Program Name: Emergency Services
Program Description: One of the few private health care colleges in the southern United States, JCHS has over 1,000 undergraduate and graduate students and choices for degree options, clinical opportunities, distance education and continuing education. JCHS offers a bachelor's of science in emergency services for students interested in pursuing management-level careers in fire, disaster and emergency services or related roles such as risk management coordinators. Students are required to earn EMT and Firefighter I certification. Individuals focused on fire science can choose a paramedic/firefighter track or concentration within this program.

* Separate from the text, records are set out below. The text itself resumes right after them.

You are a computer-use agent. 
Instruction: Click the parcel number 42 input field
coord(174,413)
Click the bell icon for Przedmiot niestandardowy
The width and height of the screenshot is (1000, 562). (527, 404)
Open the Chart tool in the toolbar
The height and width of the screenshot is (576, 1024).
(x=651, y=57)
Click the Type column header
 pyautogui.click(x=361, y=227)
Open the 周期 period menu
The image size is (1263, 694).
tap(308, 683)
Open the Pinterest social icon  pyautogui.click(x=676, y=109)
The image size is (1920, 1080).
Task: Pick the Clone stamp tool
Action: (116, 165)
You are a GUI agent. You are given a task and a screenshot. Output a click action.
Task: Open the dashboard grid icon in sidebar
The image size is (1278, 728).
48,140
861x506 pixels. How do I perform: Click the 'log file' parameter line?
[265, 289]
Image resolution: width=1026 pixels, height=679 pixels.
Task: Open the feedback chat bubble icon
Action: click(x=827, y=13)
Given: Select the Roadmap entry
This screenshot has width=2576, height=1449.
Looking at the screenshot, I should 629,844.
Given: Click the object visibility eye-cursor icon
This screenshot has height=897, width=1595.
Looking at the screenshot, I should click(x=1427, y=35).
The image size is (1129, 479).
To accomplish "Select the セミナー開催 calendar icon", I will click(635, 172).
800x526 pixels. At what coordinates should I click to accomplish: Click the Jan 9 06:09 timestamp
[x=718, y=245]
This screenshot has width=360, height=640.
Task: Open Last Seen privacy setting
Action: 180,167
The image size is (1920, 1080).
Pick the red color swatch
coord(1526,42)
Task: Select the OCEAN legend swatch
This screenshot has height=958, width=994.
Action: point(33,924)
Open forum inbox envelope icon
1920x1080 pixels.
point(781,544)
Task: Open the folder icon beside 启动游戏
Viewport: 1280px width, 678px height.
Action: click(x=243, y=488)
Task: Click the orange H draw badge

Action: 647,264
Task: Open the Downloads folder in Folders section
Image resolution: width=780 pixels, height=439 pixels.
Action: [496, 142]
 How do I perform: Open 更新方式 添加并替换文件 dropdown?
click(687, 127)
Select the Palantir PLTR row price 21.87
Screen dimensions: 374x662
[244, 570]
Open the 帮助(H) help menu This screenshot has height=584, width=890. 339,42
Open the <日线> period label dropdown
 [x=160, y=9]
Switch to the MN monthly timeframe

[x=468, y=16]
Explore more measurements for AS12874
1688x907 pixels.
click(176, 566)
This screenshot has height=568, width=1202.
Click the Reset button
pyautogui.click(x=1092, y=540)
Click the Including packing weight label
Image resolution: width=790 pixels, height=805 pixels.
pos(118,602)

The program allows students to customize their plans of study to fit long-term career goals while preparing them for traditional and all-hazards disaster responses. Classroom, laboratory, clinical and field internship experiences are components of the program. In addition to the paramedic/firefighter track, students can choose from two other tracks within the emergency services degree: paramedic/critical care or degree completion, which may be suited for individuals already employed in emergency services. JCHS emphasizes the importance of meeting the mental, physical and communicative demands of emergency services careers, including sensitivity to cultural differences and collaboration during stressful times.
For more information, see: http://www.jchs.edu/degree/bachelor-science-emergency-services.
As a whole, fire science is a topic that requires primarily in-person, on-the-scene training. However, many elements of fire science and emergency management studies -- as well as general education subjects -- can be taught online. Information about legal issues pertaining to fire science or risk analysis can be conveyed through online modules, discussion boards and other e-learning modes of delivery. At Southside Virginia Community College, for example, the principles of emergency services class is given online, while most other classes are on-campus. Online learning may be ideal for professionals who have on-the-job experience but desire further education. North Virginia Community College provides its associate degree in fire science program online as part of its Extended Learning Institute. Online colleges based outside the state offer additional opportunities ranging from undergraduate to graduate degrees, for example, a master's degree program in emergency services management.